Native Instruments' Kontakt platform has become the first port of call for developers looking to create complex multisampled instruments. Impact Soundworks' Shreddage II rock guitar package was a prime example, and its latest outing takes a slightly mellower path, sampling a customised Sadowsky Jim Hall Archtop hollowbody electric guitar.
The player is renowned guitarist (and Sadowsky owner) Josh Workman, and the library of almost 10,000 samples (just under 4GB) was captured via DI, giving a pure, clean tone as a starting point, to be treated and processed as you would any DI'ed guitar recording.
Archtop comprises one main Kontakt Instrument, plus a second supplementary one made up of a few extra neck and pick effects. A wide range of performed articulations is included, from regular sustain and sustain octaves to palm mutes, tremolo, harmonics (natural and artificial), natural vibrato, staccato, hammer-on/pull-off and portamento.
There are also some script-based articulations (ie, created by the software rather than recorded as audio), including strumming and artificial vibrato. Rounding off the sample-based articulations are chokes, release noises and an extra pick option for emphasising higher notes.
The instrument parameters are spread across four main pages - Perform, Fretboard, Articulations and Engine - and there's much potential for user customisation, including keyswitch assignments, articulation velocity ranges, release noise level (both pitched and unpitched) and vibrato type (real or LFO- generated).
Many of these changes can be made via the main Quick Edit parameters, including all effects settings, articulation velocity ranges, keyswitches and specific articulation parameters such as mute tightness, for example. Onboard processing comes in the shape of eight effects, including amp simulation, distortion, chorus, flanger, phaser and reverb.
Bridging the gap
The inclusion of both bridge and neck pickups with a continuous Blend control makes for a broad palette of sounds between the two extremes of the edgy bridge position and the smooth neck setting. Further to that, the Stereo setting splits the pickups left and right, and also combines with the Blend control for a spectrum of wider sounds.
Archtop includes pre-mapped (but editable) keyswitching and control for a host of features, including single string selection, release noise, choked strumming, strumming and, of course, articulation switching. Strumming is activated on the Perform page, and two keys (D5 and D♯5) strum down and up respectively for whichever notes you hold down. The only notable omission, really, is any form of auto-chord playing function.
The primary sustain articulation sounds great and works well with MIDI pitchbend, and we were pleased to discover that Archtop's hammer-on/pull-off articulation works alongside the sustain with overlapping notes.
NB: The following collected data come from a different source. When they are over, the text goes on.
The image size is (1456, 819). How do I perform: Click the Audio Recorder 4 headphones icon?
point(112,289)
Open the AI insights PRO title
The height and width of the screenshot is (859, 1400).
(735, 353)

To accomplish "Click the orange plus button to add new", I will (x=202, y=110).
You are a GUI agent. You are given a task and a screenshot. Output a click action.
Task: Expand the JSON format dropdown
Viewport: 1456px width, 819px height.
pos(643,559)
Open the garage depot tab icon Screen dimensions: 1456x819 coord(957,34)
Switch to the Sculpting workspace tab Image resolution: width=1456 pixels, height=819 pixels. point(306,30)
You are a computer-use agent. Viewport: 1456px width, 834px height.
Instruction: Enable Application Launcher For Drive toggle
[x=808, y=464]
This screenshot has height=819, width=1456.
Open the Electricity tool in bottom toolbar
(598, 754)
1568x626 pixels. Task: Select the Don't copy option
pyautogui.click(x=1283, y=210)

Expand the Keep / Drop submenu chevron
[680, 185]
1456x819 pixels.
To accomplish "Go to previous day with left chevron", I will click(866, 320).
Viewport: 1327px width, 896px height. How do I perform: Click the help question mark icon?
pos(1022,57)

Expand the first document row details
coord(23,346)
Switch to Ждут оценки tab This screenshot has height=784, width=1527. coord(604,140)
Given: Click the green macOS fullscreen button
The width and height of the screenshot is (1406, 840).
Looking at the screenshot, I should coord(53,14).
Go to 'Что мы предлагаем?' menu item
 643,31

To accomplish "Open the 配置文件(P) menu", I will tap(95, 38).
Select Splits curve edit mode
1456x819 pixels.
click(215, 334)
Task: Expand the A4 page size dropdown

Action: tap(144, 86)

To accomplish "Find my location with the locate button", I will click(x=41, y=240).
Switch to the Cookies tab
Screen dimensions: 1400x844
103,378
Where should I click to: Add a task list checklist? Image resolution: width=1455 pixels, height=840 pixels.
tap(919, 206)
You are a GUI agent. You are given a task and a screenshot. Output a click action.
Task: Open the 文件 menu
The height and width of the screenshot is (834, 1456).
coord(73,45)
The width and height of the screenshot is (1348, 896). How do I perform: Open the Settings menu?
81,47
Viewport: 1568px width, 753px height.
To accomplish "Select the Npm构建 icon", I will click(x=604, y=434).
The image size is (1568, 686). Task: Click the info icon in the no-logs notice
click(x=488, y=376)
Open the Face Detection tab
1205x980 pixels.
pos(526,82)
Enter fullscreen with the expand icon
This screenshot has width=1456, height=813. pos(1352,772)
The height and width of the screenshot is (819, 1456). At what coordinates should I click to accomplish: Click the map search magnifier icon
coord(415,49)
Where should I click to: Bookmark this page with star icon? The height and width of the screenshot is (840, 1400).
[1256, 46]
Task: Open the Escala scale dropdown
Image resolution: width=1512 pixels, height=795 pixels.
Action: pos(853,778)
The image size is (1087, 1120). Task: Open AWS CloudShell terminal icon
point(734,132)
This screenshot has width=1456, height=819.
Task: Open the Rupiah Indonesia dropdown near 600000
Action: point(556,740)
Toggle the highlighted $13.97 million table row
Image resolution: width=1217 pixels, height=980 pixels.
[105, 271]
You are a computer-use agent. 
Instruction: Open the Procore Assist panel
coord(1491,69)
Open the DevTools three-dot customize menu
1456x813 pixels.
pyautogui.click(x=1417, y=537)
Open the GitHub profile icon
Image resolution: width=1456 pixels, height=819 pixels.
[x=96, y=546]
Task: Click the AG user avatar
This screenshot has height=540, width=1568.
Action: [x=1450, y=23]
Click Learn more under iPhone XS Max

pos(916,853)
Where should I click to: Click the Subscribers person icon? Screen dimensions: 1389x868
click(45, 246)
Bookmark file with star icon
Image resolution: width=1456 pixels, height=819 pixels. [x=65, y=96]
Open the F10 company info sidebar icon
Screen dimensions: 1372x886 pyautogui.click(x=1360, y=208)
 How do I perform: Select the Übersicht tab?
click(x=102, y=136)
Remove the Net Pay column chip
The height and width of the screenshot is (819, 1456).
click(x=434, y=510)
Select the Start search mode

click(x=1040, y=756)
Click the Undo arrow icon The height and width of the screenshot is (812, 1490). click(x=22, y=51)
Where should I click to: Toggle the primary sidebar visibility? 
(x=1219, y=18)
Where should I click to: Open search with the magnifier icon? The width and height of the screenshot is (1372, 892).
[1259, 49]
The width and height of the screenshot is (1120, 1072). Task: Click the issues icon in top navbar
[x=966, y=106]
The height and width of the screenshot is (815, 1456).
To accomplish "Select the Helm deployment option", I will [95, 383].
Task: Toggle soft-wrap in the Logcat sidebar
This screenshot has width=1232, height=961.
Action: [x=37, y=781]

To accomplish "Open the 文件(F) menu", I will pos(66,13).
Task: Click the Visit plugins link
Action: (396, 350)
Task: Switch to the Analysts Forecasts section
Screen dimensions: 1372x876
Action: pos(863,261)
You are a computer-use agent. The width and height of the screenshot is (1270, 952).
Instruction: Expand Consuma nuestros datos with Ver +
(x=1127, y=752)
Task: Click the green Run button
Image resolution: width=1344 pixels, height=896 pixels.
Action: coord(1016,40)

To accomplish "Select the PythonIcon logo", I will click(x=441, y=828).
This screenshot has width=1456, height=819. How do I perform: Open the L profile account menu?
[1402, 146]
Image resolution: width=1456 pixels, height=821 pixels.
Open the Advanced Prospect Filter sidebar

Additionally, and by default, portamento is set to work on a different velocity range to sustain, so through careful velocity and note programming, you can achieve very natural movement (ie, slides) between notes. The other articulations are equally usable - we particularly like the mute and staccato options.
The big sound of the hollowbody electric is at its best taking centre stage. Archtop captures this perfectly and is the sort of sampled guitar you could happily 'feature' in a track rather than hide in the mix. It's beautifully presented, and its pristine DI sound serves as a fantastic foundation for a huge range of tones.